わたし以外の家族は野郎ばかり四人で、そういう意味ではわたしは孤独だ。ブラだって自分ひとりで買いに行かなきゃならなかったし。
◆
降りる駅に着いて、車掌さんのアナウンスが聞こえてきたので、ユキちゃんを起こす。
電車を降りてそれから遠慮するユキちゃんを家まで送るからといって、一緒に歩いていく。
「ユキちゃん家から駅までは歩きでしょ?」
「はい」
「じゃあユキちゃんの家をまわって帰ったってたいしたことないわよ」
「……でも」
「デモもストライキもないの。いまさらほっぽりだして濡れて帰らせたら、学校から駅まで相合傘で歩いてきた意味ないじゃない」
はい、この話は終わり! と言いつけてユキちゃんから帰る方向を聞き出す。幸いわたしの家の方向と同じだった。
歩き始めて少したってから、いつも寄るスーパーの前を通ったので、
「あ、ちょいスーパー寄ってもいい? 晩ごはんの買い物しないとだから」
と断ってスーパーに寄らせてもらう。
魚売り場に鰆が出ていたから、もう春だよねーと思いながら刺身のパックを適当に買い物籠に放り込んでいく。それから心のままに店内をうろうろする。
「いつも先輩が晩ごはんのお買い物してるんですか」
わたしの買い物カートを押してくれながらユキちゃんが聞いてきた。
「うん、そだよ。うちお母さん死んじゃっていないから」
と答えると、ユキちゃんはちょっと黙って、私のお母さんもこのあいだ亡くなりました。と小さな声で言った。
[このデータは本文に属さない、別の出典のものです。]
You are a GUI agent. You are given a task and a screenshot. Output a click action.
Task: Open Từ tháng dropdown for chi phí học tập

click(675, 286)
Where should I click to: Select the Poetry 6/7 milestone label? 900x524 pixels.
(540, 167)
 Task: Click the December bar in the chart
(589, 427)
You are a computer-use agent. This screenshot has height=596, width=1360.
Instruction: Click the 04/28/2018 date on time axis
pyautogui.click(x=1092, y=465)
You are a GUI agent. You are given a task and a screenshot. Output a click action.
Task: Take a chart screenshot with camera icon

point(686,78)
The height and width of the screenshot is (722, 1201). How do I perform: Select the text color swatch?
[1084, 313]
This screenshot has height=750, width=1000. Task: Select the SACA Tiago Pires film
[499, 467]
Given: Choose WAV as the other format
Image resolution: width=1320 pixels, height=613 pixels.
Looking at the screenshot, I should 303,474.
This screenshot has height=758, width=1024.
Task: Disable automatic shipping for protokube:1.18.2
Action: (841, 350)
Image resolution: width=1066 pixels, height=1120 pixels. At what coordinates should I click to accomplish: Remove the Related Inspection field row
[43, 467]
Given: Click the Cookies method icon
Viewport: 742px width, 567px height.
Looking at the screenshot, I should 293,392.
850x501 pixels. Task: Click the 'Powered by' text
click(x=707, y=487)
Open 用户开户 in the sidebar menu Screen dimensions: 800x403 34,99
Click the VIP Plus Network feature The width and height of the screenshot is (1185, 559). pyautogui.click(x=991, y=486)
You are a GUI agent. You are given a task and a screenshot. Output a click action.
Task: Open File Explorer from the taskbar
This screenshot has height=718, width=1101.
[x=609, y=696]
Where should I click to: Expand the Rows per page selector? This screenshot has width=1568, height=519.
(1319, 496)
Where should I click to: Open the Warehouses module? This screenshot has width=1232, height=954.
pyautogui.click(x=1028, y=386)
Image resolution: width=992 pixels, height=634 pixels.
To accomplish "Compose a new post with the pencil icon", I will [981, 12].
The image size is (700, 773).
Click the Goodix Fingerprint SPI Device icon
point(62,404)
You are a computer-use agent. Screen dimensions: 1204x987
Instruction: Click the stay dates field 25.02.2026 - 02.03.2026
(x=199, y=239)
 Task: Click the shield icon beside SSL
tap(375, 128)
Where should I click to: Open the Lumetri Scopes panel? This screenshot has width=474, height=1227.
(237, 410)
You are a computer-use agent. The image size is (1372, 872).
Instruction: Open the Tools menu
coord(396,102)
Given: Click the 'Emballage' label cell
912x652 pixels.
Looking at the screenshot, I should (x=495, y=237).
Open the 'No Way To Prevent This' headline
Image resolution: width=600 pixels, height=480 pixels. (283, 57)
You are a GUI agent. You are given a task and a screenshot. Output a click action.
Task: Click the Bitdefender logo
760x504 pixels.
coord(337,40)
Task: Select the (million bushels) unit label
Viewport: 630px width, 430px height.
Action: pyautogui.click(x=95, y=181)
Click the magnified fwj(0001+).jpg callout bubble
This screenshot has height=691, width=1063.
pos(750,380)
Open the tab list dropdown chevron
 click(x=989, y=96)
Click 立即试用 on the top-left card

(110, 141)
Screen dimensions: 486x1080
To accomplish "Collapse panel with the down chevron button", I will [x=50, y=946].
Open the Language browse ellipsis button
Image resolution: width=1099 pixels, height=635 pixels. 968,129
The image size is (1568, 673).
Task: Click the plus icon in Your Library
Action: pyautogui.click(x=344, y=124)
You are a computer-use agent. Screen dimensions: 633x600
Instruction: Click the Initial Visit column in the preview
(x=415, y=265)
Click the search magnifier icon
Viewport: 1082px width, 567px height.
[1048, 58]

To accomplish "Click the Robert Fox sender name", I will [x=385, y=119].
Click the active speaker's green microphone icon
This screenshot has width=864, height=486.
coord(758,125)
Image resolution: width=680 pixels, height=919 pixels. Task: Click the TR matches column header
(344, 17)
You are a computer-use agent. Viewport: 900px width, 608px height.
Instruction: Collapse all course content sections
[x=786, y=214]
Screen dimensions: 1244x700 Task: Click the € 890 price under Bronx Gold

わたしは、ユキちゃんのほうを見たけど、言葉が出てこなかった。
それならユキちゃんに触らなきゃと思ったから、とっさに左手をユキちゃんの肩にまわして、それから力をこめて抱き寄せた。
ちょうど左右に陳列棚がある通路で、あんまり人目がなくてよかったと思いながら、しばらくそうしていた。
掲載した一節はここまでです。